I don't know a lot yet about the brachial plexus. ASB Pete tells me its the equivalent of TOS. Getson told me to look it up online under Brachial Plexus injury and I'd find a lot of info. I've done some searches but haven't learned as much as I'd like. But I do know that if I use my arms for anything strenuous, expecially where there are vibrations - like raking leaves with a metal rake on a bumpy ground really hard - the next day is pure agony for my head. I can't move from the fetal position for hours, and it usually takes days before my head goes back to baseline (which is a steady state of pain at between 3 and 5).

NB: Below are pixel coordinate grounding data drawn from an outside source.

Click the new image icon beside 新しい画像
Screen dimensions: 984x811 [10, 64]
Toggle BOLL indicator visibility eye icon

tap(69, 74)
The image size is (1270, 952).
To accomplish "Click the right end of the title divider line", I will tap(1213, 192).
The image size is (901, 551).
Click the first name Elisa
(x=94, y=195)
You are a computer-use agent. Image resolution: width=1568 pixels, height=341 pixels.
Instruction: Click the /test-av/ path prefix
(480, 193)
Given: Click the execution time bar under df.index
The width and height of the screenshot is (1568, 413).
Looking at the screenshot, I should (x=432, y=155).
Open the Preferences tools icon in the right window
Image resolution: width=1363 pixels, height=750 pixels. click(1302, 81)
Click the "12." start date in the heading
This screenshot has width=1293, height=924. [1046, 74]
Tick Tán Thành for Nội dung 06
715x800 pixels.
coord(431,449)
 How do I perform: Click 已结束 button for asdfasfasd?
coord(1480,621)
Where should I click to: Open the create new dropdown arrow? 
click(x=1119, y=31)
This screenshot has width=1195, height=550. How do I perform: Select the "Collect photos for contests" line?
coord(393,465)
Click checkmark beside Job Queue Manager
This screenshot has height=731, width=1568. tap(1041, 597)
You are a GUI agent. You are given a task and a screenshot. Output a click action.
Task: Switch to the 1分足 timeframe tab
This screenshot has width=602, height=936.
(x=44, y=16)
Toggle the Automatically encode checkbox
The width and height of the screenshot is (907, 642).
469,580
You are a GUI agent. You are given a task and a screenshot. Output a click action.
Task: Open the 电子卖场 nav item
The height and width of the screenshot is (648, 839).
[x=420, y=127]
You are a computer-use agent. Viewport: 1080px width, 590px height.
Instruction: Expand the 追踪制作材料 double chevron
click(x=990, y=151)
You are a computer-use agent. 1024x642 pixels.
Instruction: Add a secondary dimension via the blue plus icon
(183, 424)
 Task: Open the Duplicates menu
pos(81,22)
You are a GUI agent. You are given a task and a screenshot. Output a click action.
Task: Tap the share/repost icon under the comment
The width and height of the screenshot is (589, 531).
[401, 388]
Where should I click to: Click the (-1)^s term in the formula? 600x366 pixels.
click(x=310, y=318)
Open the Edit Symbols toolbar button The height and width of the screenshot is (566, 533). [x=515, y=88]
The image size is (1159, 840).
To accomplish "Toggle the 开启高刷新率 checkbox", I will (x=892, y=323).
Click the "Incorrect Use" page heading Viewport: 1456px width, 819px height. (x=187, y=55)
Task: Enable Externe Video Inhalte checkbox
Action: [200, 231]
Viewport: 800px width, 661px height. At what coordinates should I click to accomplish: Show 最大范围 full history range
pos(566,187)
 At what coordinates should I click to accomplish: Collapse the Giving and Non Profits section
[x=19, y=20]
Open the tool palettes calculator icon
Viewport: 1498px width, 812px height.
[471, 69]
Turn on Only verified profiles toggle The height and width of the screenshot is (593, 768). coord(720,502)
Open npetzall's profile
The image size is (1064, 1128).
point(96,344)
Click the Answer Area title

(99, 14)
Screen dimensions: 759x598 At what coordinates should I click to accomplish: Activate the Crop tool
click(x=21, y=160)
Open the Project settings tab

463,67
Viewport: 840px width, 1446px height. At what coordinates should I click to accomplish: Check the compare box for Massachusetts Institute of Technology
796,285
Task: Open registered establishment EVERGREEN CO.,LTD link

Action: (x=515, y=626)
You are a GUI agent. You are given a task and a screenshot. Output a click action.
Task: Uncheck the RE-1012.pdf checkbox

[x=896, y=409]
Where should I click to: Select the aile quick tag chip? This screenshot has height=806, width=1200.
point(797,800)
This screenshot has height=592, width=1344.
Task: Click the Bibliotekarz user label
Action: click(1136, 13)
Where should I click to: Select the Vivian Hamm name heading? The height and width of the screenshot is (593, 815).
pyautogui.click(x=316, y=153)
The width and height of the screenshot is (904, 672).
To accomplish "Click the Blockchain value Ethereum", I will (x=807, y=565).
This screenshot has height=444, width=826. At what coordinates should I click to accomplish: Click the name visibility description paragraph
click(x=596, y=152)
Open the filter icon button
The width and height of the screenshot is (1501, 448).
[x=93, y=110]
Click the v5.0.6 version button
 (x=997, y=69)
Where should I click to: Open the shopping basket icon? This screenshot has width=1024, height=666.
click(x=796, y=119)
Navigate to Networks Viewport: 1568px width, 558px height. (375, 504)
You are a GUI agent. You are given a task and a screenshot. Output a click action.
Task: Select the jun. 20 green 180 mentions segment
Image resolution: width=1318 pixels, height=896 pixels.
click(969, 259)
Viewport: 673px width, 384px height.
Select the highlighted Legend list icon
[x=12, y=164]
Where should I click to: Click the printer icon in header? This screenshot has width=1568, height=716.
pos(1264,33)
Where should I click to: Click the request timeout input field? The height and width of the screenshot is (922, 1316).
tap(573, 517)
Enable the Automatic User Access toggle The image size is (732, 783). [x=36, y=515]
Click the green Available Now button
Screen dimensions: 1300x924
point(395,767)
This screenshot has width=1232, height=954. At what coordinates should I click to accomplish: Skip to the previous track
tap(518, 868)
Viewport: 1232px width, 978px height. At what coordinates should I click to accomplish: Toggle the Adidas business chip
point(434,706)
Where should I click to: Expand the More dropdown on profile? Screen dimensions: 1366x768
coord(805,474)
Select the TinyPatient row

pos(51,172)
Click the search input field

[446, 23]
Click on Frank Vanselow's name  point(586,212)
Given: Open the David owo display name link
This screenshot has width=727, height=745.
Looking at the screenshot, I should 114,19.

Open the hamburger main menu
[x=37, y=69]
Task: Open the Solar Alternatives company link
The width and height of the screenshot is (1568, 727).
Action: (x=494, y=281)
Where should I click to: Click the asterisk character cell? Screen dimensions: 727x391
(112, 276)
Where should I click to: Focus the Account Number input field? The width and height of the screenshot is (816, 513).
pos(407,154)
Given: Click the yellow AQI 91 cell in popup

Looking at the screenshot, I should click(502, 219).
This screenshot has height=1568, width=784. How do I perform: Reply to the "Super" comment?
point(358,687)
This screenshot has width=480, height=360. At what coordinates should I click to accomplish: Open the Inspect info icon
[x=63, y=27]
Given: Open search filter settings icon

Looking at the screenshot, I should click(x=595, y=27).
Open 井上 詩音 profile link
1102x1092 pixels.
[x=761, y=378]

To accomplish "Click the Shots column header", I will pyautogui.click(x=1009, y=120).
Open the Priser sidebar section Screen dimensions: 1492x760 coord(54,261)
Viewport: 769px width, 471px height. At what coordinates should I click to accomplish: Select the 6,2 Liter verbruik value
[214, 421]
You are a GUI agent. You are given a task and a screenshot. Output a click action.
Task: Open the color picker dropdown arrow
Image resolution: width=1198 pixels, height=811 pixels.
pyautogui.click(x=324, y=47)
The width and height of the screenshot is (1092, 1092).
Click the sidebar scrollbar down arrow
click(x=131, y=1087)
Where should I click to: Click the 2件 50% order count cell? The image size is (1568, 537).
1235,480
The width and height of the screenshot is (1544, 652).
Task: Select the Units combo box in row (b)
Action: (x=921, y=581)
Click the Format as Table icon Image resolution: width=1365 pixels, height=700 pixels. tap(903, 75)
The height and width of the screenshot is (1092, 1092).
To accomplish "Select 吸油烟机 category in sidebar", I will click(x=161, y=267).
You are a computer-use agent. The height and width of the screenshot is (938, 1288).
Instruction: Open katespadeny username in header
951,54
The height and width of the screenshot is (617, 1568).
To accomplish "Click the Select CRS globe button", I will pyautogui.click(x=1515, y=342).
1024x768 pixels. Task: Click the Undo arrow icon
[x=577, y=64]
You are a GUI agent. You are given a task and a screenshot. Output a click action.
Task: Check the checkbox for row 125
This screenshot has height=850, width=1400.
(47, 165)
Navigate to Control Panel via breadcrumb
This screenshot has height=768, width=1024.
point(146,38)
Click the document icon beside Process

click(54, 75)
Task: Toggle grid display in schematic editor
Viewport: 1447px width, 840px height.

Lidocaine infusions have chilled me out a bit. Can you aks for PCP to try them while you wait for Dr. S.

Good luck, Sandy

Originally Posted by lisarsd (Post 598302)

Hello

I just wanted to let you know I see Sschwartman.. What an amazing human beig, I have RSD for 25 years and it now has me in a wheelchair, unable to walk and riddled with pain. The letamine option is awesome but does require alot of thought as there are some in depth concerns. I have been all over the place, have done almost all treatments and this seemed to be the CURE. All i will say is it has been a blessing and priviledge to have met this man and know there is an option out there that needs to be considered, may you have a nice pain free day as i will keep you in my thoughts..
Lisa